FAQFAQ  SzukajSzukaj  UżytkownicyUżytkownicy  GrupyGrupy
RejestracjaRejestracja  ZalogujZaloguj

Poprzedni temat «» Następny temat
przepalający się bezpiecznik
Autor Wiadomość
ejsi 
rave and be free


Rok prod. Pumy: 1998
Kolor Pumy: Moondust Silver
Dołączył: 27 Mar 2005
Posty: 37
Skąd: Wrocław / Milicz
Wysłany: 11-05-2008, 11:51   przepalający się bezpiecznik

podczas jazdy samochodem zgaslo mi radio i zegarek w samochodzie. szybko doszedlem ze spalony jest bezpiecznik numer dwa odpowiedzialny za wspomniane radio, zegarek, oswietlenie wnętrza, oswietlenie bagażnika i ogrzewanie.

wlozylem kilka nowych bezpiecznikow ale kazdy od razu sie palil ( przy wyłączonej stacyjce!)

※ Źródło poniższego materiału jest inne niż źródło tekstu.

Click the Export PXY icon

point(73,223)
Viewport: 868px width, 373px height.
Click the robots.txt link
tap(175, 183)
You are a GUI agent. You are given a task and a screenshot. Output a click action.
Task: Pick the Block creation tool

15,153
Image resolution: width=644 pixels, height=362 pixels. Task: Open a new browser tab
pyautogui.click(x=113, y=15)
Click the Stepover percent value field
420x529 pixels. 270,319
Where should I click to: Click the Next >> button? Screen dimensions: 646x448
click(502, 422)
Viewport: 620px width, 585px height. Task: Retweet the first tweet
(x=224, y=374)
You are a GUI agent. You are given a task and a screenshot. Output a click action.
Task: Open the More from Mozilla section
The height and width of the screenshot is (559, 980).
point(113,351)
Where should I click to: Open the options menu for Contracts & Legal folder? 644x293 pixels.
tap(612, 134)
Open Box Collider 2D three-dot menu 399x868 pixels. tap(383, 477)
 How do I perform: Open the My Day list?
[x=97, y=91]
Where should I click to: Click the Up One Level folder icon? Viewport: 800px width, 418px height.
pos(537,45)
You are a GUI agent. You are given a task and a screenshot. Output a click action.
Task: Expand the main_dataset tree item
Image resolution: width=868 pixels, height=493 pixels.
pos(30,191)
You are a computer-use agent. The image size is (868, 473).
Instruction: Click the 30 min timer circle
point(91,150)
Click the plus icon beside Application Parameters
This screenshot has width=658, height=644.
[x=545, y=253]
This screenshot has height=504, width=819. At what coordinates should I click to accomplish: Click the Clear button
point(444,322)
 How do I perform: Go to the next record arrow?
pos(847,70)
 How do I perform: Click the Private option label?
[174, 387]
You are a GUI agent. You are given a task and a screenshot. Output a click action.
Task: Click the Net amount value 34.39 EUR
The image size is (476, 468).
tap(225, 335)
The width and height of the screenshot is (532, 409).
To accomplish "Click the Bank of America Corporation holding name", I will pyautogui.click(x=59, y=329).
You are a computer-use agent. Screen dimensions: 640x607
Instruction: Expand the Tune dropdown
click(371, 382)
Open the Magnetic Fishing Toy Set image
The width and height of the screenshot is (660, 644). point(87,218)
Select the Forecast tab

odlaczylem wszystkie wspomniane elementy ale bezpiecznik nadal sie pali. po lekturze forum odlaczylem tez zawor nagrzewnicy ale nadal to samo.
z nawiewu leci ciagle cieple powietrze ale teraz nie wiem czy jest to wina uszkodzenia jakiegos elementu odpowiedzialnego za ogrzewanie czy efekt odlaczonego panelu sterowania nawiewem. prosze o pomoc. co jeszcze moglo nawalic - co powoduje to zwarcie
_________________

 
 
 
sharky 


Silnik Pumy: 1.4
Rok prod. Pumy: 1998
Kolor Pumy: Radiant Red
Dołączył: 05 Sty 2008
Posty: 992
Skąd: Kalisz/Opatówek
Wysłany: 11-05-2008, 13:04   

Przyczyn może być bardzo dużo. U mojego kumpla w Escorcie działo się tak samo a winą tego były zwierające się kabelki od podświetlania bagażnika (gdzieś izolacja była przetarta i zwarcie gotowe). Może wymieniałeś gdzieś ostatnio jakąś żarówkę, bądź bawiłeś się i podłączałeś coś przy radiu? Wtedy mogłes ruszyć gdzieś kable i może się zwierają...
_________________
Ten, co opatentował podświetlany schowek. :mrgreen: http://klubpumy.pl/viewtopic.php?t=7948

Sprawdź swoją Pumę po numerze VIN: http://klubpumy.pl/viewtopic.php?t=7055
 
 
 
ejsi 
rave and be free


Rok prod. Pumy: 1998
Kolor Pumy: Moondust Silver
Dołączył: 27 Mar 2005
Posty: 37
Skąd: Wrocław / Milicz
Wysłany: 17-05-2008, 21:37   

sharky, miales dobre wyczucie. piwo dla Ciebie! rzeczywiscie problem byl w bagazniku. pociagnałem sobie kiedys kabelek na drugą stronę bagażnika i zamontowałem do niego żaróweczkę aby mieć oświetlenie z dwóch stron. Przy ostatnim sprzątaniu auta chyba poruszylem tym kablem i później gdzieś zwierało. Teraz zwarcie usunięte ale pozostawiło po sobie ślad w postaci nie działającego światełka w bagażniku. co ciekawe kiedy podłącze jeden z kabelków prowadzących do żarówki oświetlenia bagażnika do masy, światełko działa. To już jednak dla mnie zbyt zawiła intryga - pojade z tym w wolnej chwili do elektryka (przypuszczam ze to coś z alarmem jest alarmem bo do kabla od żarówki pociągnięty jest kabel od alarmu). najważniejsze teraz że klima i radio działa : )

pozdroo
_________________

 
 
 
Wyświetl posty z ostatnich:   
Odpowiedz do tematu
Nie możesz pisać nowych tematów
Nie możesz odpowiadać w tematach
Nie możesz zmieniać swoich postów
Nie możesz usuwać swoich postów
Nie możesz głosować w ankietach
Nie możesz załączać plików na tym forum
Możesz ściągać załączniki na tym forum
Dodaj temat do Ulubionych
Wersja do druku

Skocz do:  

© 2000-2021 klubpumy.pl | wykonanie: zespół | hosting: WEBdev

Korzystanie z forum oznacza akceptację regulaminu w aktualnym brzmieniu (ostatnia aktualizacja: 18.08.2013)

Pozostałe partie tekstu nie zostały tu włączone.